Dáil debates

Wednesday, 22 June 2022

Ceisteanna ó Cheannairí - Leaders' Questions

 

12:12 pm

Photo of Peadar TóibínPeadar Tóibín (Meath West, Aontú) | Oireachtas source

In its first ever inspection of hospital overcrowding, the Health Information and Quality Authority, HIQA, found that there was a risk of a grossly overcrowded emergency department in University Hospital Limerick. It found that one of the patients was waiting on a trolley for five days and that people were travelling from the mid-west to Dublin to access accident and emergency departments. Emergency departments have record levels of waiting times, with most people waiting for roughly 13 hours. Older people are waiting 19 hours for admission into accident and emergency departments. Patients in Tallaght University Hospital are waiting 24 and a half hours for admission and there were 8,600 people on trolleys in May. The Mater Misericordiae University Hospital and the Midland Regional Hospital, Mullingar have told patients not to come near them because they are under such pressure with overcrowding.

According to the Irish Association of Emergency Medicine, up to 350 people are dying annually due to overcrowding in this State.

According to a response I received from the Minister for Health to a parliamentary question, there has been a jump from 79,000 to 105,000 adverse incidents taking place in hospitals across the country. That is a jump of 32% of people who have suffered ill health as a result of mistakes happening in hospitals. Extreme incidents have risen from 373 cases to 579 and include death and incapacity.

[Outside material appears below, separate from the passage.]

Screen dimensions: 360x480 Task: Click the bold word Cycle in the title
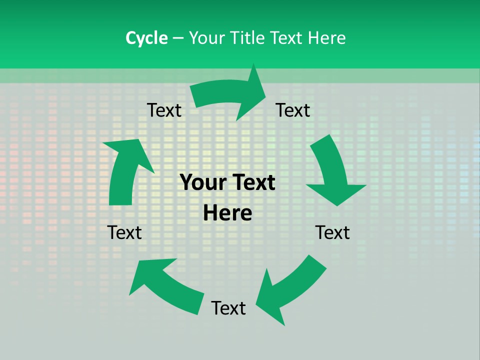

These are happening because of the massive fact that overcrowding is gripping our hospitals. Why? It is because of the lack of capacity. We have seen the number of hospital beds fall from 20,000 to 14,000 and the number of ICU beds is 200 fewer than even the HSE states there should be.

If one tries to register for a GP in counties like Meath at the moment, one cannot get such a registration for love nor money. If one has a GP, it will take a fortnight to get access to an appointment. So far this year, 400 doctors have emigrated to Australia. The health service is a disaster and a car crash and it is happening under the Minister's watch.

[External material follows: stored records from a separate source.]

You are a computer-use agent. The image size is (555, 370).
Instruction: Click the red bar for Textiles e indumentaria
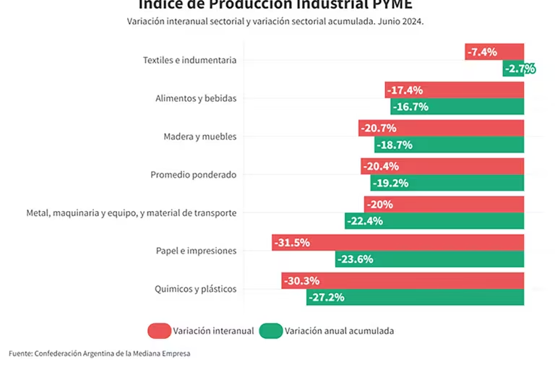pos(494,52)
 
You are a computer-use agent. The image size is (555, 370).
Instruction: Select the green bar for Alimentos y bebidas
pos(457,107)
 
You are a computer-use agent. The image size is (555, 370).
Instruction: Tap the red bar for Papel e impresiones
pos(397,242)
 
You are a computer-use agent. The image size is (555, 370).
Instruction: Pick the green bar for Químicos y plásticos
pos(416,297)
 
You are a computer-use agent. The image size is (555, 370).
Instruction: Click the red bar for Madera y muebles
pos(441,128)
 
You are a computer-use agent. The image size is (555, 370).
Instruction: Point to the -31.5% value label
pos(293,242)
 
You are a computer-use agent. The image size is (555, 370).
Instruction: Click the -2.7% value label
pos(520,69)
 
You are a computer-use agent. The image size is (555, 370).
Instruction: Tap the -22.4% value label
pos(365,221)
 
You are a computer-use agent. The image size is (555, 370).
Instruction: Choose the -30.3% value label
pos(302,280)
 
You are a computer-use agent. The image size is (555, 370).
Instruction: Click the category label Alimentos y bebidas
pos(196,98)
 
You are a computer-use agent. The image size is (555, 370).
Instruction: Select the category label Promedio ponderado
pos(193,175)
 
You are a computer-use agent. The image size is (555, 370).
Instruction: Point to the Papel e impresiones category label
pos(196,251)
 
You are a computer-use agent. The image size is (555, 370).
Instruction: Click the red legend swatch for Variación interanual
pos(159,331)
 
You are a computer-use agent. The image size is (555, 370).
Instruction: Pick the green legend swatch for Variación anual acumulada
pos(271,331)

What is the response of the HSE? It states it wants to close Navan accident and emergency and five ICU beds that go with it, and send the 25,000 patients to a queue in nearby hospitals to wait for hours for life and death treatment. One does not have to be Einstein to work out the response to overcrowding is more capacity, not less.

The man in charge of the HSE, Paul Reid, is paid €411,000 per year. The number of people in the HSE paid more than €410,000 has doubled in a short period of time. Now we hear the Government will give a 10% to 15% pay increase to public servants earning this amount of money. Is there no level of productivity related to the amount people get paid? Is there no link between the outcomes of people's work and the amount they get paid in the HSE? How can the Government proceed with pay increases to these civil servants at a time when we have such a crisis in the health service?